The city has notified developers that it may be interested in building a 40,000 square-foot library and becoming a tenant on the property.

“I guess at this point we’re really leaving it up to the development community,” Walsh said.

If a library fit into a developer’s vision for the site, the process would be similar to current negotiations with Weston Solutions to combine the Penacook branch library with an assisted living facility on the former Allied Leather Tannery site. Having the city as a tenant could anchor a developer’s project, Walsh said.

Ward 3 City Councilor Jan McClure said she would like to see a library on the site.

“The library is going to generate economic development, so putting the library downtown is going to be a boon for economic development in the city,” she said.

McClure was chairwoman of Mayor Jim Bouley’s task force that studied possible library sites. In 2011, the task force named Storrs Street as its first choice for a new library, with the Employment Security property as an alternative.

Plans to buy land were effectively shelved under the city’s current budget; funding was delayed until 2022.

McClure is hopeful that the Employment Security site could include a library. It would “kill two birds with one stone,” she said, and the project could still include private development and tax revenue.
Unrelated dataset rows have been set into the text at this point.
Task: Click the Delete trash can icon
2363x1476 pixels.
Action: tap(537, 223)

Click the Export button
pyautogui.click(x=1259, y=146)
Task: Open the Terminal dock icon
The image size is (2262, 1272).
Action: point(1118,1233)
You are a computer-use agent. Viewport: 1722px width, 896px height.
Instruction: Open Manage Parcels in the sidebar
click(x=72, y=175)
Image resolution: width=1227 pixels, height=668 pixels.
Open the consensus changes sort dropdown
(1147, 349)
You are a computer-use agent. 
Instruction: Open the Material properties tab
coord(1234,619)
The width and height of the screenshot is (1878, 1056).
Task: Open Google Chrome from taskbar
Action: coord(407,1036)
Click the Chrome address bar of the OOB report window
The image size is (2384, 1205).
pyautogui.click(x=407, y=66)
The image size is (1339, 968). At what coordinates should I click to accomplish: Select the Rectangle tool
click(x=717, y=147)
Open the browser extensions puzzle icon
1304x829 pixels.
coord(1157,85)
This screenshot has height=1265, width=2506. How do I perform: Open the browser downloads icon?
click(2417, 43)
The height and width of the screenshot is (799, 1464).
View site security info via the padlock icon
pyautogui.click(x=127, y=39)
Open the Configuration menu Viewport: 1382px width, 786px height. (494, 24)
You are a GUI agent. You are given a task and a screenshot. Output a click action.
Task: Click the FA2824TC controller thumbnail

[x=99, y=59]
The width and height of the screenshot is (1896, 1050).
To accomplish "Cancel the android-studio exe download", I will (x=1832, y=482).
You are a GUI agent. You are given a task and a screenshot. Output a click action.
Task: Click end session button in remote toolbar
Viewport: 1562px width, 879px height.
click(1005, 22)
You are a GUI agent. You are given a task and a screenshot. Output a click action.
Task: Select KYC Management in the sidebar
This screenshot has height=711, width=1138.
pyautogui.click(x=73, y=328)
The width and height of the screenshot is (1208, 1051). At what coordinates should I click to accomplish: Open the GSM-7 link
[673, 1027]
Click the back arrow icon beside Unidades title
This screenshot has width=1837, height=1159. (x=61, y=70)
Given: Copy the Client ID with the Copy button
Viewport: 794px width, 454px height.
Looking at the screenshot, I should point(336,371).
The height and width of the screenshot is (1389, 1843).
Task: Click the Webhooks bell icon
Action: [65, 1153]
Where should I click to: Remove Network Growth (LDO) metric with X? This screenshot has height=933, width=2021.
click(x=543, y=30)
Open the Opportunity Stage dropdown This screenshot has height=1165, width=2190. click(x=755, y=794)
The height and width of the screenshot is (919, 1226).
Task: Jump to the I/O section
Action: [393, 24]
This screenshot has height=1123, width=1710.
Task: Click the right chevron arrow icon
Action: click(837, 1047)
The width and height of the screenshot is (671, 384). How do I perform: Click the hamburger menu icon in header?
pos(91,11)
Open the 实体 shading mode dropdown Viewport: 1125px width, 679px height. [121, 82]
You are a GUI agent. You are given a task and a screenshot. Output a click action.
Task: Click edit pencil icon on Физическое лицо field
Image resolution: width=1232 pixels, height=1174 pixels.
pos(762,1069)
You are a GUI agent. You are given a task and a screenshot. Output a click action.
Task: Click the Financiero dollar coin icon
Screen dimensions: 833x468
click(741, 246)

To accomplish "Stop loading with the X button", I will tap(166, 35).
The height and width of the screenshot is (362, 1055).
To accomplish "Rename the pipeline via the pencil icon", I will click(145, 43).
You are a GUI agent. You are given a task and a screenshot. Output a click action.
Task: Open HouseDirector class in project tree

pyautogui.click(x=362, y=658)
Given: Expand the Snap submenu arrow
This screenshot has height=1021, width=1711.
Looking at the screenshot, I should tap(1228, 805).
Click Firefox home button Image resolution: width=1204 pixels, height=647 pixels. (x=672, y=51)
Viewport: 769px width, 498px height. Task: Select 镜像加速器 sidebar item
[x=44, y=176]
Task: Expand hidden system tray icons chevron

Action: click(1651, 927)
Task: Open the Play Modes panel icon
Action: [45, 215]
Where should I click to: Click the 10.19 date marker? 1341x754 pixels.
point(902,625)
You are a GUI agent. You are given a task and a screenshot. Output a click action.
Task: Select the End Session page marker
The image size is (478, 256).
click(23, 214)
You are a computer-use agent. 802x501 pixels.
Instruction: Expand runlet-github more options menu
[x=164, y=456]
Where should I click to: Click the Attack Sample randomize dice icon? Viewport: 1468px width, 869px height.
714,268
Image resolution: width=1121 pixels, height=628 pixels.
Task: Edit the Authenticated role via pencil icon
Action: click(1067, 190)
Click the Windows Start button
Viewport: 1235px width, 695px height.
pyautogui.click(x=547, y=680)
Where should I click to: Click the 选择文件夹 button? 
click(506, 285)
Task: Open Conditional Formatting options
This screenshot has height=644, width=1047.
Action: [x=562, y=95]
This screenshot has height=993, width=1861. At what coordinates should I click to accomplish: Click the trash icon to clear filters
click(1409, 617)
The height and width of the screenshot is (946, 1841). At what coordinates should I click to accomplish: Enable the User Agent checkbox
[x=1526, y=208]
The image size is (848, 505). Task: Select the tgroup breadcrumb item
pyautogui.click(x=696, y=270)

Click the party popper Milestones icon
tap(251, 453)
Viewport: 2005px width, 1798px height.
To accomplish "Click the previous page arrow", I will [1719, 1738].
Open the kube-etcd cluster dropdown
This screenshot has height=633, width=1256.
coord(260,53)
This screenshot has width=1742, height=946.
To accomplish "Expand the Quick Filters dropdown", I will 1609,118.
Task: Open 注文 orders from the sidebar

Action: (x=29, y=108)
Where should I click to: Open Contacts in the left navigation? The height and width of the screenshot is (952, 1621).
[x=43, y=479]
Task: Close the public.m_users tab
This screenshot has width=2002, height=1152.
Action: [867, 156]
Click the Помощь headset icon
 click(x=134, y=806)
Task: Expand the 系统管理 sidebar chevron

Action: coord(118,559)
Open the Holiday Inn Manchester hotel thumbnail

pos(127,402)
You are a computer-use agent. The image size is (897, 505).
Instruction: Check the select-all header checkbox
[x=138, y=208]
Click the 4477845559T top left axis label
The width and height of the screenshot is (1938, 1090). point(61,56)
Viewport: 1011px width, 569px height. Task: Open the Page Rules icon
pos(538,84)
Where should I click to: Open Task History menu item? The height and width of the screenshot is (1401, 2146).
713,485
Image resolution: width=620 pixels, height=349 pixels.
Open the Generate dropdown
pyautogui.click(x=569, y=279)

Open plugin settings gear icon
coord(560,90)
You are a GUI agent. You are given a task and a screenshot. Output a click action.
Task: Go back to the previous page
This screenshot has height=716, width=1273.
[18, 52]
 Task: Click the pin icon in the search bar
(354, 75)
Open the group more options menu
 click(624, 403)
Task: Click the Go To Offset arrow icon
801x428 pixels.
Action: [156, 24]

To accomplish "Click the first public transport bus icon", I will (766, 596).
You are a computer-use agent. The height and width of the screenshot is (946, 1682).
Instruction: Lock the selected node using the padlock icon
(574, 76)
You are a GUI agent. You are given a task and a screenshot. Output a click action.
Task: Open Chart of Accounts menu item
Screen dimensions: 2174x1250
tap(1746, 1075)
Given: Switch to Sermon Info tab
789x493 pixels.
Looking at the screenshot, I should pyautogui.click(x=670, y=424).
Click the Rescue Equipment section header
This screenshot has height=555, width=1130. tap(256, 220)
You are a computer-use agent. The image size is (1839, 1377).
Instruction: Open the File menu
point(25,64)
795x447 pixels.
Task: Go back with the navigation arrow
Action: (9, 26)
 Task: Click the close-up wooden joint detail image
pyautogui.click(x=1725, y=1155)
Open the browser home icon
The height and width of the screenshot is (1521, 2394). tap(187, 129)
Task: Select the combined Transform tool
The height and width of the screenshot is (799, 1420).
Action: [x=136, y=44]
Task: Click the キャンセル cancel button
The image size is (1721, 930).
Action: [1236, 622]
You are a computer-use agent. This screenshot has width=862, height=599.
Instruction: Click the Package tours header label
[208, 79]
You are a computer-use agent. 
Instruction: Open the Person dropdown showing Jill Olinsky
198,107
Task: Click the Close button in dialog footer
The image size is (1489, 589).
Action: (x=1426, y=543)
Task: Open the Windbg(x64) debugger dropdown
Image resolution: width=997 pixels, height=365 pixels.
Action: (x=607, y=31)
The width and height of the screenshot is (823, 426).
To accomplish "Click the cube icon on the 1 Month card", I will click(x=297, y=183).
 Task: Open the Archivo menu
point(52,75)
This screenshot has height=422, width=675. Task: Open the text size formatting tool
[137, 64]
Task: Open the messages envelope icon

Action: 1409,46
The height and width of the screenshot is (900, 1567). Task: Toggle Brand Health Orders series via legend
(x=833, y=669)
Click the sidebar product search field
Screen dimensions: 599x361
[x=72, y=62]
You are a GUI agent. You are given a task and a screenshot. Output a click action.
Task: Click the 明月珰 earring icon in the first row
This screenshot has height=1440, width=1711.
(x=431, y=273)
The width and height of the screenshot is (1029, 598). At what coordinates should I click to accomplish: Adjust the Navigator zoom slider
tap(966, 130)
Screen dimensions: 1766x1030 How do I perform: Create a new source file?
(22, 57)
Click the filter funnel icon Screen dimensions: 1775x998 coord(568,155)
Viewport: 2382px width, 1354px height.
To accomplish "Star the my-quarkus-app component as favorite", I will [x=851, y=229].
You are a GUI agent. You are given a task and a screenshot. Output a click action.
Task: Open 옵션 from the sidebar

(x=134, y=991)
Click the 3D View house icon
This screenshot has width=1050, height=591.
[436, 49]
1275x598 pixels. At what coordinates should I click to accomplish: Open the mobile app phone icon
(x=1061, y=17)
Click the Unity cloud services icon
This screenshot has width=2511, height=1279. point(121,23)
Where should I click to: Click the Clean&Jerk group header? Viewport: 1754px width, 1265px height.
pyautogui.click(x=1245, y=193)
Bennett said he’s not sure about the library plan.

“I’m not really sold on that, and I’m not really sold on taking valuable real estate and taking it off the tax rolls,” he said.

An eyesore?

Developers must demolish the existing building – or renovate its facade to match “the 19th century brick character of downtown Concord,” according to the city’s request for project proposals.

The building has been called “the worst eyesore in Concord” by former employment security commissioner Richard Brothers.

A portion of the building is already brick, dating from 1927. The facade along Main Street was built as an addition in 1958.

It was featured on a 1960 cover of New Hampshire Architect magazine.

Its historical significance could have been a stumbling block to its demolition, but last year the state’s Division of Historical Resources agreed its history could simply be documented and displayed.

There are only three other buildings on the Main Street block between Fayette and Thompson streets.

The Concord Feminist Health Center isn’t ruling out the possibility of relocation, Executive Director Dalia Vidunas said last week.

“You know, that’s a difficult call to say and that would certainly have to be something that my board of directors would have to discuss and vote on,” Vidunas said.

The Fraternal Order of the Eagles did not return a message left last week. The Eagles, and the owner of a three-unit apartment building on the block, have previously declined to comment about a possible sale.

The property, “by downtown standards, is a very large lot,” Walsh said. A developer does not necessarily have to maintain parking on the site, but he said the parking lot makes it a desirable property.

Any project on the site would be a public-private partnership with the city, and could include tax credits, the city’s Tax Increment Finance District or leases on public parking.

Developers’ proposals are due next month, with hopes of the city entering a negotiating period with a developer in April. Because the property belongs to the state, purchase and sales agreements must be approved by Gov. Maggie Hassan and the Executive Council.

Those votes are tentatively scheduled for October, with a closing date of March 2014. Construction could begin by April 2014.

The approach fast-tracks the city’s right to purchase the state’s surplus property. Traditionally, the city would take ownership of the property before marketing it to developers.

“So we’re trying something different, and I think it’s going to work out well for both parties,” Walsh said.